◆ **Page text**
Building your own containers makes sense, because prebuilt containers from Docker Hub expose you to the risk of a black box model. On the outside, the container often does what it is supposed to do – what is inside the container and how it has been built, however, remain unclear. Compliance issues already preclude this approach in many companies. If you source your containers on the web, you will also have a hard time debugging.

However, it is not difficult to build Docker containers by starting with the manufacturer's distribution image, as discussed in a previous article on Docker and GitHub [1]. In the end, it takes little more than an error-free Dockerfile containing the central instructions. If you follow this path and build your own containers from the start, you can design them so that they are easy to debug from the beginning, if you follow several basic rules.

One Container per Application

First and foremost – and even experienced Docker administrators often disregard this logical recommendation: Put each application into its own Docker container instead of combining several applications into one large container.

The idea of using only one container for several applications probably still reflects the long-standing thinking of VM admins: KVMs produce a certain amount of overhead that multiplies when many small programs are spread over many individual VMs.

However, for containers, this factor is only of minor importance, because a container needs very little space on disk, and container images from vendors are so small that they hardly matter.

As compensation, accepting the disk space overhead offers considerable benefits in terms of debugging. For one thing, investigating a container in which only one application is running does not immediately affect your other applications. Moreover, a single container with one application is easier to build and replace than a conglomerate of several components.

Last but not least, Docker is by definition (because of the way Dockerfiles are constructed) predestined for one application per container. Because Docker containers usually do not have init system like systemd, the admin usually calls the program to be started directly in the Dockerfile, which receives virtual process ID (PID) 1 within the container; the container considers the program to be its own init process, so to speak.

Combining several services and programs into the container against your better judgement almost inevitably leads to problems. You then have to work with shell scripts in the background, which might achieve the desired effect but will definitely make debugging far more difficult.

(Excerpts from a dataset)

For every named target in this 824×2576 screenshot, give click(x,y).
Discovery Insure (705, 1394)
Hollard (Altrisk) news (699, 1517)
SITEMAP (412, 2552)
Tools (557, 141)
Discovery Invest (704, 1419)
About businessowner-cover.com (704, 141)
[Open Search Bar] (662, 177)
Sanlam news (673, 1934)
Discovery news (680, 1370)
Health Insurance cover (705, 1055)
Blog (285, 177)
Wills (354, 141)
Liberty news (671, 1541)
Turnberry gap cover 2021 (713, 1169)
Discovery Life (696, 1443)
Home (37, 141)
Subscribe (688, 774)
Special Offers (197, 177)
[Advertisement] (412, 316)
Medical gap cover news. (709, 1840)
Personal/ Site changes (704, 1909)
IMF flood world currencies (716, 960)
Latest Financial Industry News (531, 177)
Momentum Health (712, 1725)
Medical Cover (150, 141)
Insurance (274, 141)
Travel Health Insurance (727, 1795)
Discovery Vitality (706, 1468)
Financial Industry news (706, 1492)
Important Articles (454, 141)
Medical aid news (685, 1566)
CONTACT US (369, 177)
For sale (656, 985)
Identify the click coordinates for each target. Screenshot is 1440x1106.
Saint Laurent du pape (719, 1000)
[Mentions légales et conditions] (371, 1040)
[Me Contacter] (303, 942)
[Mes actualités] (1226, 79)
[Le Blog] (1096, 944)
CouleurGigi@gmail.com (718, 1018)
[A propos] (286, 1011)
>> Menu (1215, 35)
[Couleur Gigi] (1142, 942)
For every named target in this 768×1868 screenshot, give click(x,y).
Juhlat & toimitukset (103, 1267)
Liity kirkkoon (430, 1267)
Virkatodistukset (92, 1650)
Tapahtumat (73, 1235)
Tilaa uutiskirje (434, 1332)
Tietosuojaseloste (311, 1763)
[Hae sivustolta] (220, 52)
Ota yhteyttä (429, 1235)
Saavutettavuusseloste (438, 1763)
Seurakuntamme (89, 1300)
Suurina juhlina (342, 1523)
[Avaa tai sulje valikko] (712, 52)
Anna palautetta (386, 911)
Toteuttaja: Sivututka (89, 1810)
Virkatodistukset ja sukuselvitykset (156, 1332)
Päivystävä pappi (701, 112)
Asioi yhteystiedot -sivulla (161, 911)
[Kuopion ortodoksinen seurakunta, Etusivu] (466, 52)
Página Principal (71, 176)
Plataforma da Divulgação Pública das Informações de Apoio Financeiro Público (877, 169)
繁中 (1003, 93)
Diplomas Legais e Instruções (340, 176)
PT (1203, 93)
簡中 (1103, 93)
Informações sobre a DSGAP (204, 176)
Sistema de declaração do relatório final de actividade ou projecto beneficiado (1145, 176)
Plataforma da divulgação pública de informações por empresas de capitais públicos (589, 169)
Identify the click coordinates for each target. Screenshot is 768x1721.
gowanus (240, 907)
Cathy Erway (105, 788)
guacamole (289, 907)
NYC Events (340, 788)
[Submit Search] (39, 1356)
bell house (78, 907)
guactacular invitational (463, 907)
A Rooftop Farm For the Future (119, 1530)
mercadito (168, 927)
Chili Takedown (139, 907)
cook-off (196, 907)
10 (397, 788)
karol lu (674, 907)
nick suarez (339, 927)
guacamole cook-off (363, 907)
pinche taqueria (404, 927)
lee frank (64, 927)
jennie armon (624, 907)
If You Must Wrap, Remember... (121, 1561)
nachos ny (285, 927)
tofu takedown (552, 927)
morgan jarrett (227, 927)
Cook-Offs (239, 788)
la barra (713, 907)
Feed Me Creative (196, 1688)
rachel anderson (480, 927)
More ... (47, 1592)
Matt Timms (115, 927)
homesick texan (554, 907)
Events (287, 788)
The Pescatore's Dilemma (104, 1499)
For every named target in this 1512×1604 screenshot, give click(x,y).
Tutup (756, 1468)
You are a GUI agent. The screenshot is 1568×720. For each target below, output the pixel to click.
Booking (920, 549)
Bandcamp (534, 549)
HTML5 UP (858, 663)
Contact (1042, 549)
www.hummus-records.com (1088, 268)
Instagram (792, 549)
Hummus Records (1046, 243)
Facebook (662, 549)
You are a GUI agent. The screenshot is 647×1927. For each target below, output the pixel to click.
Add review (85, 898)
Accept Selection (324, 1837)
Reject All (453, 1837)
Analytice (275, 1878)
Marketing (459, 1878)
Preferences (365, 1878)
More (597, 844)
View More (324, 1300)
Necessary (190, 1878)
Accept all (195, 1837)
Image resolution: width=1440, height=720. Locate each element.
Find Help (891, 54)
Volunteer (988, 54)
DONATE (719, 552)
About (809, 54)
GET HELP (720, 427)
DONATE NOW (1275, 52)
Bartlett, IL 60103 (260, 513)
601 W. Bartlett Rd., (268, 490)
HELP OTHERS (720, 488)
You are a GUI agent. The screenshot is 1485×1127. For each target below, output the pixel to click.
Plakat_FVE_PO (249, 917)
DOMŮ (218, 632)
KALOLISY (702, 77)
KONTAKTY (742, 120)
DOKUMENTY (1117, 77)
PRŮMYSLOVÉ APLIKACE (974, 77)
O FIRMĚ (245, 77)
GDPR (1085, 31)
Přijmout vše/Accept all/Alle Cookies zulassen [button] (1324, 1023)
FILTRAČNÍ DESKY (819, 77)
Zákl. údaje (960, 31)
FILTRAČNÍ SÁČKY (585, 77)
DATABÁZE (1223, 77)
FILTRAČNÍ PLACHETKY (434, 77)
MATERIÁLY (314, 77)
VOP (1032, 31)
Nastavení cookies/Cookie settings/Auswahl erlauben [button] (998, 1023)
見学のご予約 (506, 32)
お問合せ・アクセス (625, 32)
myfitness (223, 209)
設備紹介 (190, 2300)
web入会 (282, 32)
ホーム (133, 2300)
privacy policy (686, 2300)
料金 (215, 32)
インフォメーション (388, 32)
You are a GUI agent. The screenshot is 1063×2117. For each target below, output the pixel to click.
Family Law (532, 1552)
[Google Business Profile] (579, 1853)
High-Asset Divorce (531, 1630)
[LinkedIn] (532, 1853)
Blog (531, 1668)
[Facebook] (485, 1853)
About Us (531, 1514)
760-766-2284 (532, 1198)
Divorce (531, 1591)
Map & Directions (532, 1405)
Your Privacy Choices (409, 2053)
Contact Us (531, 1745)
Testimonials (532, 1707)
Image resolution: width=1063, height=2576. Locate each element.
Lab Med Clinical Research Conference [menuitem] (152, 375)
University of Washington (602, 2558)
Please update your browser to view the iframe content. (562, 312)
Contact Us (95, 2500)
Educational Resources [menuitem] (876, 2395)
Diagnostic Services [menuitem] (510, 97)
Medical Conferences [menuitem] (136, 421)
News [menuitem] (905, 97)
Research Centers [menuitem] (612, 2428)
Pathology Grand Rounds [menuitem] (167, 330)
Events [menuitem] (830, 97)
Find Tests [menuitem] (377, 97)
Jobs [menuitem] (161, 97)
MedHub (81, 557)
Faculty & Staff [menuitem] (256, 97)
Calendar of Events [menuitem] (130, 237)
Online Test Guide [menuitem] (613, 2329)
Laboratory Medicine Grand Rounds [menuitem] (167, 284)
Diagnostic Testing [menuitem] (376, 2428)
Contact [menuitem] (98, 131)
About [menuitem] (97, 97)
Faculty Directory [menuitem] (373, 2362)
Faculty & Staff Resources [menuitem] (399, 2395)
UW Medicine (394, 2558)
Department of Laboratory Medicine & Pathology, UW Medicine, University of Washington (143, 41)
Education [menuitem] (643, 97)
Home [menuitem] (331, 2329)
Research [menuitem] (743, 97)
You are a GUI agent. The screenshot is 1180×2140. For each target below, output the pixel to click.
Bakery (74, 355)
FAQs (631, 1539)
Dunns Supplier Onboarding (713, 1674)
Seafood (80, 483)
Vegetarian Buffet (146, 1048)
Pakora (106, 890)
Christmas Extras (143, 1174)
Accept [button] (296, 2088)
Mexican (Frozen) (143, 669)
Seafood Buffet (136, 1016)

◆ **Tasks to carry out**
A. In the article on building Docker containers, what virtual process ID does the program called directly in the Dockerfile receive within the container?
B. Extend the article on building Docker containers, starting after its final sentence.

◆ **Response list**
A. It receives virtual process ID (PID) 1.

B.
Proper Container Startup

Launching Docker containers is a complex matter and of great importance with regard to debugging. Whether and how you can debug a container depends on how you call the desired application. Startup is a topic that regularly leads to despair when creating Docker containers, because in the worst case, the container crashes immediately after the docker run command.

When starting a Docker container, two entries in the Dockerfile play a role: ENTRYPOINT and CMD. Many administrators don't realize the difference between these two at first. Within the container, the CMD is passed as a parameter directly to the program or script defined in ENTRYPOINT. If the container itself does not specify an ENTRYPOINT, it is usually /bin/sh -c. If the CMD is /bin/ping and you do not define a separate ENTRYPOINT, the container calls the /bin/sh -c /bin/ping command at startup (Figure 1).

Figure 1: Overwriting the ENTRYPOINT – as shown in GitLab's Docker containers – determines the init process within the container.

The two values can therefore also be used in combination: For example, it is possible and customary to define a program as the ENTRYPOINT and to supply it with parameters with CMD. The entry in ENTRYPOINT is then the process with virtual PID 1 within the container.

As already mentioned, ENTRYPOINT should ideally not be a shell script that starts multiple processes. If this cannot be avoided for some reason, all commands in that shell script, except for the last one, must either terminate cleanly or retire to the background with the use of &. However, the last command must neither expire with a return value of   nor disappear into the background because, then, the entire Docker container terminates.